1. Field of the Invention
The invention concerns a cooling apparatus for a motor vehicle with an internal combustion engine.
2. Description of the Background Art
Cooling apparatuses for motor vehicles are primarily used for cooling an internal combustion engine, but optionally also for cooling a refrigerant circuit for an air conditioner. Consequently, the cooling apparatus generally includes multiple heat exchangers, such as a radiator, an intake air cooler, an oil cooler, and a condenser for cooling the air conditioner's refrigerant. Also associated with the cooling apparatus is a fan, such as an axial fan with a fan shroud. In relatively large motor vehicles, the fan is driven directly by the internal combustion engine through the crankshaft or a belt drive, and hence is mounted in a fixed position relative to the engine. In contrast, the heat exchangers, in particular the radiator, are mounted in a fixed position relative to the vehicle, as is the fan shroud attached to the heat exchanger or heat exchangers. The resulting relative motions between the radiator or fan shroud on the one side and the fan on the other side are compensated by a motion compensating element, also called a compensating element, with the compensating element simultaneously performing a sealing function.
A cooling apparatus of this nature has been disclosed in the applicant's DE 33 04 297 C2, which is incorporated herein by reference. The fan, implemented as an axial fan, has a circumferential ring or baffle ring, which is rigidly attached to the blade tips and rotates with the fan. The upstream, overhanging end of the circumferential ring projects into an intake nozzle which, like the fan, is mounted in a fixed position relative to the engine. Located between a fan shroud, which is attached to a radiator mounted in a fixed position relative to the engine, and the intake nozzle is a motion compensating element in the form of an elastic lip, by means of which relative motions are compensated.
Disclosed in the applicant's DE 10 2007 031 462 A1, which is incorporated herein by reference, is another cooling apparatus for a motor vehicle, wherein a motion compensating element is located between a radiator and a fan shroud, by which means the fan shroud has a flow-optimized contour, which is to say without breaks or sharp bends.

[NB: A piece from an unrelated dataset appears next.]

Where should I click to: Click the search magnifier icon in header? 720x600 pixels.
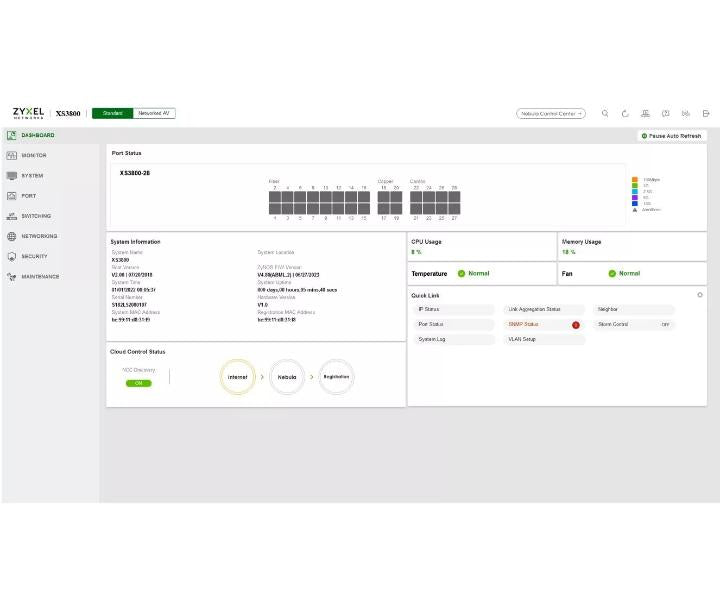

Disclosed in the applicant's DE 10 2006 047 236 A1, which corresponds to U.S. Publication No. 2010/0014967, which is incorporated herein by reference, is an axial fan with a recessed circumferential ring and upstream baffle ring, which in addition to aerodynamic advantages has the advantage of a small axial installation depth, which is especially important in modern vehicles on account of the limited installation space.
Disclosed in EP 0 746 689 B1 is an axial fan driven by an electric motor, known as an electric fan, wherein the axial fan has a circumferential ring attached to the blade tips, and rotates inside a fan frame or a frame ring. Together with the stationary frame ring, the rotating fan ring forms an annular gap, through which passes recirculating air—in the opposite direction to the primary flow in the fan. Located on the frame ring in the vicinity of the annular gap are vanes extending axially and projecting approximately radially inward, which are intended to counteract a twisting of the recirculation flow.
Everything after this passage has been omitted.